• STATED GOAL:
State how many lines of the entries below contain the string "perform", treating uppercase and lowercase letters as distinct. Give the number alone.

• RECORDS PROVIDED:
********

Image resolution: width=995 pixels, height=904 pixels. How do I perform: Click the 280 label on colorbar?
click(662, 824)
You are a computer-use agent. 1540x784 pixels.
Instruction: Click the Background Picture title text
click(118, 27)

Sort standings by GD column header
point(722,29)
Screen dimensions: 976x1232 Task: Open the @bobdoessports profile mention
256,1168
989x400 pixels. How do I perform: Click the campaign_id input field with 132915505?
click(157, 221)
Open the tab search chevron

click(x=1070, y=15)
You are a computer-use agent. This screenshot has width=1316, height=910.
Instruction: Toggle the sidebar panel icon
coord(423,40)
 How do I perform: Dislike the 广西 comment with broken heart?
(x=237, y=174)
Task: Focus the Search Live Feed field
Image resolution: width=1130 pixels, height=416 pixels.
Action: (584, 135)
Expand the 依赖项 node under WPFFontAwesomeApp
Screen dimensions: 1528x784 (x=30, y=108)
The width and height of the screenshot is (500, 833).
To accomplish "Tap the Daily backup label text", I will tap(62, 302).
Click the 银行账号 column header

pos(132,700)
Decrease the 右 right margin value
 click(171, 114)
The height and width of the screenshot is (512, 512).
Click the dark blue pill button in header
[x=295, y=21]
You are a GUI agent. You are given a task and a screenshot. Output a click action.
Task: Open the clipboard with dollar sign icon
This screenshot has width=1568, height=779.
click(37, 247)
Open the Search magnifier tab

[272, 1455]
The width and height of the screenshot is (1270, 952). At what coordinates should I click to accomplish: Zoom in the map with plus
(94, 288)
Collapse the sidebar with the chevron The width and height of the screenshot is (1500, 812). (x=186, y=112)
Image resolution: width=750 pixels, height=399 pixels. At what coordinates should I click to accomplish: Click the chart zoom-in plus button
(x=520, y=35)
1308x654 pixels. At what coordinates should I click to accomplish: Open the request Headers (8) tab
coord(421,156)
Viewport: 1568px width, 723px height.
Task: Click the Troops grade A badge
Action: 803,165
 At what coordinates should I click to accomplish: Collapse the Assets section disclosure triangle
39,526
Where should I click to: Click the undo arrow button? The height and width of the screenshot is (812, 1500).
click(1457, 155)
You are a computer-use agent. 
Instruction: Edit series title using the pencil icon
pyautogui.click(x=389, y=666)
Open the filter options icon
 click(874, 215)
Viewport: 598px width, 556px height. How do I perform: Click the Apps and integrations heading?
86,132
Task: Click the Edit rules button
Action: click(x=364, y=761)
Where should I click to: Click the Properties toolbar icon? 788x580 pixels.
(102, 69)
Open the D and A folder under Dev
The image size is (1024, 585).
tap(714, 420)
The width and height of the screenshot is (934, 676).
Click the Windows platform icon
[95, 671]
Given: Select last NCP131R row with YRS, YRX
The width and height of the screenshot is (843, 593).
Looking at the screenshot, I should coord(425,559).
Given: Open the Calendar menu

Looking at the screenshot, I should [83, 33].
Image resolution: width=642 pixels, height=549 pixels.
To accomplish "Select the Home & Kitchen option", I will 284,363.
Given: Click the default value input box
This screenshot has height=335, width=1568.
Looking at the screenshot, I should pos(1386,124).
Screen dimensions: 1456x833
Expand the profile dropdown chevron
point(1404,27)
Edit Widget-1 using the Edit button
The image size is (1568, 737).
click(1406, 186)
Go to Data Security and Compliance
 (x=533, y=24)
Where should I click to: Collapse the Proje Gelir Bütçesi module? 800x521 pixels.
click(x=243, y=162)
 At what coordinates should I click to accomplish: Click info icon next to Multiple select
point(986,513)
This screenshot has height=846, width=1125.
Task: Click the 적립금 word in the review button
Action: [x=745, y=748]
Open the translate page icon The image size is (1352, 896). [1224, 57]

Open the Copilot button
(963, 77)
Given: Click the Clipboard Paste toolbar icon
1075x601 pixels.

********

• SOLUTION BELOW:
4